For instance, you may go skydiving on a family trip and fall into an accident. You reach out to your insurance company for coverage, and they don’t provide you with the necessary claim value, stating that this activity is considered dangerous under their rules. The insurer may also unfairly use policy clauses to deny you a claim. This may include misrepresenting or misinterpreting the language of the policy to deny coverage, even when the claim falls within the intended scope of coverage.

Lack of Communication

Communication is key for everything, and an insurance claim is no exception. When you file a personal injury claim, your insurer should guide you through the claim procedure. They should speak with you before making a decision and make you aware of the progress of your case. If an insurance company fails to do so, they are showing bad faith, and you should consult an injury attorney.

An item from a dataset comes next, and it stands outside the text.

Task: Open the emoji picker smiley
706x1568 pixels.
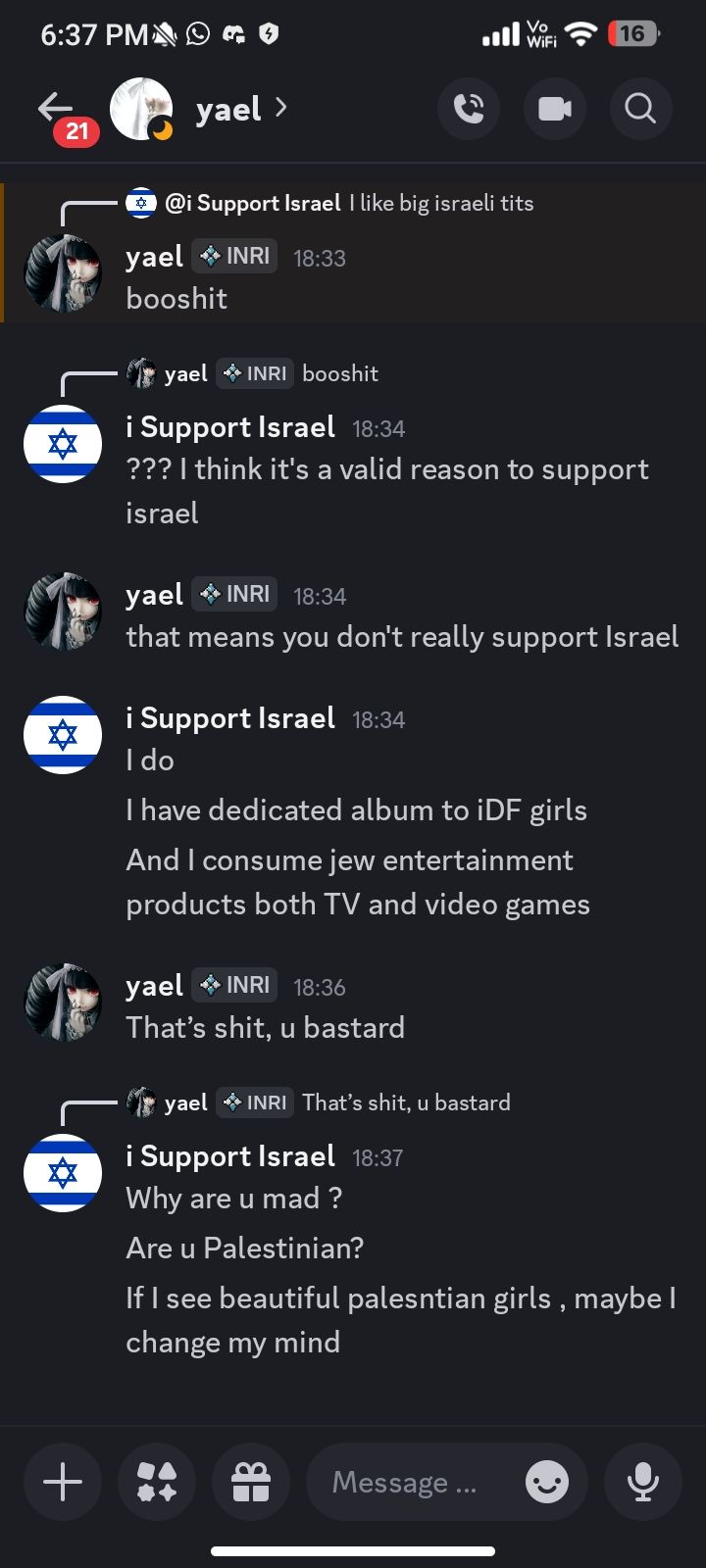Action: pyautogui.click(x=546, y=1482)
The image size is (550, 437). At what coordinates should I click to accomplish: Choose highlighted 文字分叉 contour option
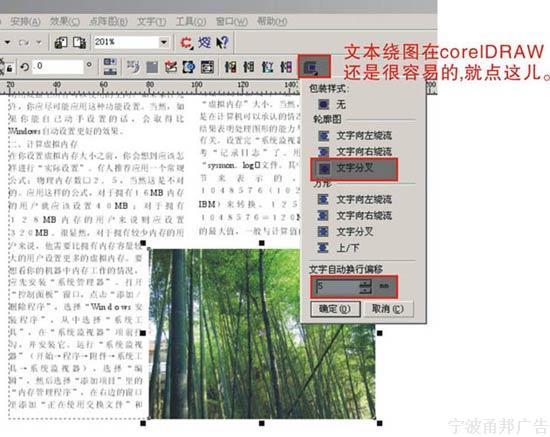click(x=354, y=169)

Unjust Delay in Paying the Claim 

The law states that the insurance provider has 15 days to process your claim. They must accept or deny the claim within 15 days so the victim can look for other options. However, many insurers intentionally delay the process by demanding unnecessary paperwork or carrying out useless investigations.

This delay puts financial pressure on you as you’ve got to wait for the claim for more time than usual. The purpose behind this is to either force you to leave your personal injury claim or settle for a smaller amount. But you should know that justice delayed is justice denied, and it’s best to contact a personal injury lawyer to resolve this difficult situation.

Inadequate Investigation 

Well, many insurance companies don’t do a proper investigation before making a final decision about your claim. They may not interview key witnesses, neglect gathering evidence, or ignore important facts that can affect the outcome of your claim. This is a bad faith practice, and insurers do it to either deny your claims or leave you unfairly compensated.

Low-Value Claims 

Bad faith practices can also happen if the insurer pushes you to a point where you have to expect a low value claim for your loss. They do it by complicating the claim process, delaying an investigation, or undervaluing your damages.

Conclusion

Some bad faith practices your insurance company may engage in include changing policies to deny claims, paying a low amount for your loss, and a lack of communication. They may also rely on policy exclusions and delay your claim to get away. The best thing to do in such a situation is to contact a personal injury lawyer who can swiftly help you track such tactics and guide you to secure a good claim.